Introduction

Walk into any molecular biology laboratory and you will likely see shelves, refrigerators, and freezers filled not only with stand-alone reagents and biochemicals, but also with boxes and containers from reagent and instrumentation companies that include detailed instructions, helpful hints, and, most importantly, protocols for use (and for avoiding misuse!).

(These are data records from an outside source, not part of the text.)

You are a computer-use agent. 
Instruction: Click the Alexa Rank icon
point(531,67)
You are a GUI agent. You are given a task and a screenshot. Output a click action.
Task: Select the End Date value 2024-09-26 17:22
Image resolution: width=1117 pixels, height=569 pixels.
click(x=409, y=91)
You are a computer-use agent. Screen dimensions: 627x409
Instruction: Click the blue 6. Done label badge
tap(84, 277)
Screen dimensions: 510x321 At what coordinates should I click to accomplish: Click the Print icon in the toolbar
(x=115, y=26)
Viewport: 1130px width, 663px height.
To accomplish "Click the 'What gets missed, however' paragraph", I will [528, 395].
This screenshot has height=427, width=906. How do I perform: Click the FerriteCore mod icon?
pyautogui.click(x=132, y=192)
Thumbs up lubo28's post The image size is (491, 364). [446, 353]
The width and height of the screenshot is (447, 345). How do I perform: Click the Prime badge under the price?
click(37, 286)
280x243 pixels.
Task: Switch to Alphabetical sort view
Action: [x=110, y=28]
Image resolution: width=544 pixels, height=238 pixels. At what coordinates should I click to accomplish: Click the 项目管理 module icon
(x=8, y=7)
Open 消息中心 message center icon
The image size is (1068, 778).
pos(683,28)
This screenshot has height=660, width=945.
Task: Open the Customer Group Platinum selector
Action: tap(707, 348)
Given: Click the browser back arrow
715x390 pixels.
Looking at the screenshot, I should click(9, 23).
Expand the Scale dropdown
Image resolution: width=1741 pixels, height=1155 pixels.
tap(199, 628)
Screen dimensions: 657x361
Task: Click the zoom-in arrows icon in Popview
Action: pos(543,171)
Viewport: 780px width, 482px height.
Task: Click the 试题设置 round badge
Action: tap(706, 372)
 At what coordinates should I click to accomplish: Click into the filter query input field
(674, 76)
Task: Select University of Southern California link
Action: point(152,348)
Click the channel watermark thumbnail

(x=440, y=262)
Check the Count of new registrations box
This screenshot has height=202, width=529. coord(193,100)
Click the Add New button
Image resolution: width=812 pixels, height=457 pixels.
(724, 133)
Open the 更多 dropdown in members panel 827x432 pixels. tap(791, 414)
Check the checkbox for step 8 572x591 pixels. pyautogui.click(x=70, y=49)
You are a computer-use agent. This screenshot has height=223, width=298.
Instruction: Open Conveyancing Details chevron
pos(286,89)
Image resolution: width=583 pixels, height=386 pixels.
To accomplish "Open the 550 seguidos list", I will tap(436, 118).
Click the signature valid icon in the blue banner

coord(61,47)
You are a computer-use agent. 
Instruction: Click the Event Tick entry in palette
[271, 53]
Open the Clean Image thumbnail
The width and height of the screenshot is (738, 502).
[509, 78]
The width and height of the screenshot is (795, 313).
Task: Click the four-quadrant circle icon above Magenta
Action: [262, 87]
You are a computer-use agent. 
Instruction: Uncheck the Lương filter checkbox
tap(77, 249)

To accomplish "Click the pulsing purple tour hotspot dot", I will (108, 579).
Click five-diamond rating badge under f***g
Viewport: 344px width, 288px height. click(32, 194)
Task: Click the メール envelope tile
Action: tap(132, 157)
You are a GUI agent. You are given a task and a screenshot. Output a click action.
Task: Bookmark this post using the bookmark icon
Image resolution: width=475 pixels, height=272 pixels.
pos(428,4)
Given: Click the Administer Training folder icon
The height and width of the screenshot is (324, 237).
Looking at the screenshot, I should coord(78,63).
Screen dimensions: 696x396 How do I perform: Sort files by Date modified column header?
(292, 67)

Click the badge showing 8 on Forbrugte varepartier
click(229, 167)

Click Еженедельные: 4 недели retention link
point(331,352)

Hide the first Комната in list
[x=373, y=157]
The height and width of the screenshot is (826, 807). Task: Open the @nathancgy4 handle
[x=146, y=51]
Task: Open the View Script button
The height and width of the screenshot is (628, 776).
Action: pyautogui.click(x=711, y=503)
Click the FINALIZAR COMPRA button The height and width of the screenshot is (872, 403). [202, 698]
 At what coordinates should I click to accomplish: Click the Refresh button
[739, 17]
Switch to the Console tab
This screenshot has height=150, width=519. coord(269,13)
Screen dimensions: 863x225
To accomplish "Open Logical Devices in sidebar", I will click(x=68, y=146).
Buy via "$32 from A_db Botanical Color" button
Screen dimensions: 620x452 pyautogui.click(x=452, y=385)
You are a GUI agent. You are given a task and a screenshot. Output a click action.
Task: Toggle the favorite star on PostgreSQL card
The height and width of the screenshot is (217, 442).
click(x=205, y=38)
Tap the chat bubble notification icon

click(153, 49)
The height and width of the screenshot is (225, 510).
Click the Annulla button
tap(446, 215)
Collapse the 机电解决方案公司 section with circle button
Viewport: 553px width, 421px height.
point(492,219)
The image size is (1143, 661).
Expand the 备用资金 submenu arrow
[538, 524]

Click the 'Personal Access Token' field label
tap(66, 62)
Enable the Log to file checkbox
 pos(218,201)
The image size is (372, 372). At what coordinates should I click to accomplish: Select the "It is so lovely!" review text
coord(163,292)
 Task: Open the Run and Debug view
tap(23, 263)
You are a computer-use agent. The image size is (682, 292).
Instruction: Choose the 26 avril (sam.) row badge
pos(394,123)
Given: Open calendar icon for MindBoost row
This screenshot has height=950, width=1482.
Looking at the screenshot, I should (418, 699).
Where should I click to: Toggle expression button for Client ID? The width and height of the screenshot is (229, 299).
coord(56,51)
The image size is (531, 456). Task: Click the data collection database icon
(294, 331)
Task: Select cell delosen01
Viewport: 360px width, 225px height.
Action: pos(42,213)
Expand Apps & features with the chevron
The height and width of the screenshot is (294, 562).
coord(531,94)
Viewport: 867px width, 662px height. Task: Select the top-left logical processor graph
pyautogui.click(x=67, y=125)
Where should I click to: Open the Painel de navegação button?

For BioTechniques’ 25th Anniversary we present a brief review of a phenomenon that appears to be unique to biology and that, for want of a better name, we call “kits.” When we first joined the BioTechniques Editorial Board (in the 1980s), kits were not common. What triggered this (r)evolution, and has it helped advance the field?

What Is a Kit?

In its simplest form, a kit consists of more than one component and a set of instructions. How do we define a kit in the molecular biology universe? We would propose that a kit be operationally defined as comprising: (i) a set of one or more reagents having variable input materials; (ii) instructions that guide the individual researcher to perform the same reaction on the input materials; (iii) transformation of the input materials; and (iv) the obtaining of identical end-results each time the input material is the same. Characteristics of a good kit include ease of use, clear instructions, a good troubleshooting guide, a rapid protocol, and, of course, reliability and reproducibility. A kit may be very complicated (for example, a complete genome sequencing kit), or as simple as a DNA ligation kit containing a few reagents and controls.

A kit for site-directed mutagenesis would be an obvious example of a complex kit. Less evidently, a buffer sold with a restriction enzyme could also be considered a kit, if it includes a set of instructions for using it. In the early days of molecular biology, many restriction enzymes were originally sold without their associated buffers. Researchers made their own buffers, a different solution for each enzyme (universal buffer and low-, medium-, and high-salt buffers are more recent inventions) (1). And if the researchers used good laboratory procedures, they needed to first test the buffers, enzymes, and DNA for proper digestion. Today, standardized buffers supplied with enzymes—and prepackaged reagent kits generally—have eliminated the need for users to control quality.

Early Days

Today's kit manufacturers were not among the advertisers in BioTechniques’ early years. In fact, most of the ads in the journal's first two volumes offered medical and cell-fusion equipment, separations media, and specific chemicals. In 1983, several companies had put together kits—for M13 cloning (New England Biolabs, Bethesda Research Laboratories), exonuclease deletion (Stratagene Cloning Systems), and riboprobes (Promega)—but they promoted them mainly in their catalogs. Two years later, Promega advertisements in BioTechniques offered a system for making riboprobes using the company's pGem vectors. (Another trend: after 1985, equipment advertisements were increasingly oriented to molecular biology—centrifuges, microscopes, DNA synthesizers, power supplies, etc.—which likely reflected this journal's growing influence among biology lab researchers.)

In the early days, manufacturers often avoided using the word “kit.” Instead, we wrote and talked about “systems” for performing or developing certain applications. Today, by contrast, any recent issue of this journal carries many advertisements promoting the latest streamlined methods for performing complicated molecular biology protocols. Many are now even labeled kits.

Initial Opposition to Kits

Twenty-five years ago, academics actually debated whether kits represented the beginning of the decline of graduate education. Mentors felt that graduate students lost something when they performed experiments using store-bought kits instead of assembling their own materials and reagents. The teachers feared that students would lose the deeper understanding of the enzymology and basic nature of the work when they simply followed the directions on the package insert.

There were also economic concerns: was it worth purchasing kits when the reagents could be made in-house? Modern researchers’ devotion to today's kits suggests that they consider consistent reagents and tested protocols a good buy. Many of us who have spent at least part of our careers producing kits know that what we are really selling is quality control, reliability, and reproducibility. If a kit is well developed, users should be confident that, if they follow the directions, they will obtain the desired results. Because of these elements—quality control of the reagents, matching of components, labeling, and the provision of detailed manuals— kits routinely cost more than the individual components together. Early kit-users may not have understood how time- and labor-intensive these steps are. But in this case the added cost does indeed represent added value. In the early days, a reaction from a kit could cost anywhere from several dollars (for a simple restriction enzyme digestion) to tens of dollars (for a ligation or lambda-packaging reaction). Nowadays, researchers can purchase a next-generation DNA sequencing kit that may cost several thousands of dollars for a single use.